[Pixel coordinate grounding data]
★ ★ ★

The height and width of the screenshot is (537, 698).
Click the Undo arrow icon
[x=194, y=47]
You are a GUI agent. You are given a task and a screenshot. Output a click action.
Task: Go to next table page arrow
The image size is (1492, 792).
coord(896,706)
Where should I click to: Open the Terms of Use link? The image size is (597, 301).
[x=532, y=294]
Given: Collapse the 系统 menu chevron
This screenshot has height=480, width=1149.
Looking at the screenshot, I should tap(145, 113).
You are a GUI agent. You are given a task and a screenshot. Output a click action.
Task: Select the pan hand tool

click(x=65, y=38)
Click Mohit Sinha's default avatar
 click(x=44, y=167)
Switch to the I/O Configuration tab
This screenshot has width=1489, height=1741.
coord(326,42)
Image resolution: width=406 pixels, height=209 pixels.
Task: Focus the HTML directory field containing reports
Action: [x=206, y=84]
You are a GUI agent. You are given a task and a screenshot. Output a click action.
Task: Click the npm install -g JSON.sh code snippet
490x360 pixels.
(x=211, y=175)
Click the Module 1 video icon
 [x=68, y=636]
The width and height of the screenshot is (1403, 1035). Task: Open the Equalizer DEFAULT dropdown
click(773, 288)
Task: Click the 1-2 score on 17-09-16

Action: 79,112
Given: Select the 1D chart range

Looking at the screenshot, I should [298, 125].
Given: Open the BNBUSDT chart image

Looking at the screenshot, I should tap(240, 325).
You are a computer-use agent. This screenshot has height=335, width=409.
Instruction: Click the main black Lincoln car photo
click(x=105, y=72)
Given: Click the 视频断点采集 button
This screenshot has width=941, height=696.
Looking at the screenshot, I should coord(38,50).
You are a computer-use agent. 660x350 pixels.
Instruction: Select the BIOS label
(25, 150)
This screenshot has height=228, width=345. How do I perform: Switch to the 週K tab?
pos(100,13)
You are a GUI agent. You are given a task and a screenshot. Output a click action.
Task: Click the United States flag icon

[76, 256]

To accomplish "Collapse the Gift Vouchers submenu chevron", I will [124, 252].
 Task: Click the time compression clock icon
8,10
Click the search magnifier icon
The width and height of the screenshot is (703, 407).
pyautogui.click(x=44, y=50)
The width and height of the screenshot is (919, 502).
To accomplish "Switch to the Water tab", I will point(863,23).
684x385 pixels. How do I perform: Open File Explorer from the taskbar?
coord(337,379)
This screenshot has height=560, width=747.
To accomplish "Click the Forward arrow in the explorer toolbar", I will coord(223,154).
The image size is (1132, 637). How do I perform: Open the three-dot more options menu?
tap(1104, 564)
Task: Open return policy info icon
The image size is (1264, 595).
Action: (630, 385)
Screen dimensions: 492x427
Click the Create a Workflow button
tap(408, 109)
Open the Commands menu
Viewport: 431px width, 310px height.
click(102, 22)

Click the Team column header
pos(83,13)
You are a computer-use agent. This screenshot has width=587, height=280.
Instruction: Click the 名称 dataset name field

★ ★ ★

Problem to solve: Each record above must be given again exactly.

Written reply:
The height and width of the screenshot is (537, 698).
Click the Undo arrow icon
[x=194, y=47]
You are a GUI agent. You are given a task and a screenshot. Output a click action.
Task: Go to next table page arrow
The image size is (1492, 792).
coord(896,706)
Where should I click to: Open the Terms of Use link? The image size is (597, 301).
[x=532, y=294]
Given: Collapse the 系统 menu chevron
This screenshot has height=480, width=1149.
Looking at the screenshot, I should tap(145, 113).
You are a GUI agent. You are given a task and a screenshot. Output a click action.
Task: Select the pan hand tool

click(x=65, y=38)
Click Mohit Sinha's default avatar
 click(x=44, y=167)
Switch to the I/O Configuration tab
This screenshot has width=1489, height=1741.
coord(326,42)
Image resolution: width=406 pixels, height=209 pixels.
Task: Focus the HTML directory field containing reports
Action: [x=206, y=84]
You are a GUI agent. You are given a task and a screenshot. Output a click action.
Task: Click the npm install -g JSON.sh code snippet
490x360 pixels.
(x=211, y=175)
Click the Module 1 video icon
 [x=68, y=636]
The width and height of the screenshot is (1403, 1035). Task: Open the Equalizer DEFAULT dropdown
click(773, 288)
Task: Click the 1-2 score on 17-09-16

Action: 79,112
Given: Select the 1D chart range

Looking at the screenshot, I should [298, 125].
Given: Open the BNBUSDT chart image

Looking at the screenshot, I should tap(240, 325).
You are a computer-use agent. This screenshot has height=335, width=409.
Instruction: Click the main black Lincoln car photo
click(x=105, y=72)
Given: Click the 视频断点采集 button
This screenshot has width=941, height=696.
Looking at the screenshot, I should coord(38,50).
You are a computer-use agent. 660x350 pixels.
Instruction: Select the BIOS label
(25, 150)
This screenshot has height=228, width=345. How do I perform: Switch to the 週K tab?
pos(100,13)
You are a GUI agent. You are given a task and a screenshot. Output a click action.
Task: Click the United States flag icon

[76, 256]

To accomplish "Collapse the Gift Vouchers submenu chevron", I will [124, 252].
 Task: Click the time compression clock icon
8,10
Click the search magnifier icon
The width and height of the screenshot is (703, 407).
pyautogui.click(x=44, y=50)
The width and height of the screenshot is (919, 502).
To accomplish "Switch to the Water tab", I will point(863,23).
684x385 pixels. How do I perform: Open File Explorer from the taskbar?
coord(337,379)
This screenshot has height=560, width=747.
To accomplish "Click the Forward arrow in the explorer toolbar", I will coord(223,154).
The image size is (1132, 637). How do I perform: Open the three-dot more options menu?
tap(1104, 564)
Task: Open return policy info icon
The image size is (1264, 595).
Action: (630, 385)
Screen dimensions: 492x427
Click the Create a Workflow button
tap(408, 109)
Open the Commands menu
Viewport: 431px width, 310px height.
click(102, 22)

Click the Team column header
pos(83,13)
You are a computer-use agent. This screenshot has width=587, height=280.
Instruction: Click the 名称 dataset name field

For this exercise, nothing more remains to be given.